I-5表 刑法犯罪種別発生件数の指数(昭和28年,33年,38年〜48年)

I-6表 刑法犯罪種別検挙人員の指数(昭和28年,33年,38年〜48年)

I-4図 刑法犯罪種別発生件数の指数(昭和38年〜48年)

I-5図 刑法犯罪種別検挙人員の指数(昭和38年〜48年)

 これによって,過去10年間の動きをみると,財産犯は,発生件数において,昭和42年まで減少した後,43年から45年まで増加したが,46年以降は再び減少している。

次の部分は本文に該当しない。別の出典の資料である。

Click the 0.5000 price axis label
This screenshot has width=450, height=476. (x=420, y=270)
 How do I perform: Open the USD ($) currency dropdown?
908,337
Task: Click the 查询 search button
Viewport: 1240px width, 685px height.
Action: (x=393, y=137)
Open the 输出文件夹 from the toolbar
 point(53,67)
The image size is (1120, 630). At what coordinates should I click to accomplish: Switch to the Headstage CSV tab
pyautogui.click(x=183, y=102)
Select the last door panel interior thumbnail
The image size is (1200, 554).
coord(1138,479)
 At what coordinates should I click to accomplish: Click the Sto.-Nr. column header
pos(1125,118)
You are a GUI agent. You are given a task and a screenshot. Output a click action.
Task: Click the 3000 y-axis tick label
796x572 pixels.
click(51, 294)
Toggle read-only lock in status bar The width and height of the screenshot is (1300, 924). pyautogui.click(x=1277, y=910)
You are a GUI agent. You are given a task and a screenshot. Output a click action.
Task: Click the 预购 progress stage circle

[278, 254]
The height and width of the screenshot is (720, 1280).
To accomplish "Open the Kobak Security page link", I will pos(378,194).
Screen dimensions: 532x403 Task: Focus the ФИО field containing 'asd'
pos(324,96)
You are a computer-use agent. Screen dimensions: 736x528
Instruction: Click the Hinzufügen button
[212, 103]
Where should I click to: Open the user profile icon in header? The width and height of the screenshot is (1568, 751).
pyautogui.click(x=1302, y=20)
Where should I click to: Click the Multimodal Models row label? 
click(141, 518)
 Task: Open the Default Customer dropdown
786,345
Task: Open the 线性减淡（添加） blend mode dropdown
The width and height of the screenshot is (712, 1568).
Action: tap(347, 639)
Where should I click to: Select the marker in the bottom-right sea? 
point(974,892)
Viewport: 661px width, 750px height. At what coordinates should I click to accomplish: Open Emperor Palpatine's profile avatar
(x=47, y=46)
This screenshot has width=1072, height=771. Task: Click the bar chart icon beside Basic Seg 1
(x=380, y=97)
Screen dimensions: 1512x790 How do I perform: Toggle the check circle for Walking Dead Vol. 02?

検挙人員については,45年に一時増加したのを除いて,40年から47年までほぼ減少する傾向にあったが,48年には前年より若干増加している。
 凶悪犯及び粗暴犯は,発生件数及び検挙人員のいずれにおいても減少傾向にある。また,性犯罪は,発生件数においては昭和42年まで,検挙人員においては41年まで,いずれも増加を続けたが,その後はともに減少している。
 これに対して,過失犯罪は,発生件数及び検挙人員のいずれにおいても,昭和45年まで毎年急激に増加してきたが,46年以降は減少している。しかし,10年前と比較して,48年の発生件数は288,検挙人員は305と,いずれも高い指数を示している。過失犯罪の指数が高くなっているのは,その大部分を占めている自動車交通による業務上(重)過失致死傷が,依然として多発しているためである。
 このように,最近の財産犯,凶悪犯,粗暴犯,性犯罪は,おしなべて減少傾向にあるといえるが,過失犯罪については,最近に至ってようやく減少に転じたとはいえ,なお多数発生しており,予断を許さない状況にある。
 次に,昭和38年以降の主要罪名別の刑法犯発生件数について,38年を100とする指数で示したのが,I-7表である。これによって,48年の指数をみると,刑法犯総数では111となっているが,罪名別では,10年前と比較して増加しているのは,業務上(重)過失致死傷の300,公務執行妨害の130,わいせつの123にすぎず,その他の罪名ではいずれも減少しており,窃盗の91,殺人の90,詐欺の79,強姦及び傷害の67などとなっている。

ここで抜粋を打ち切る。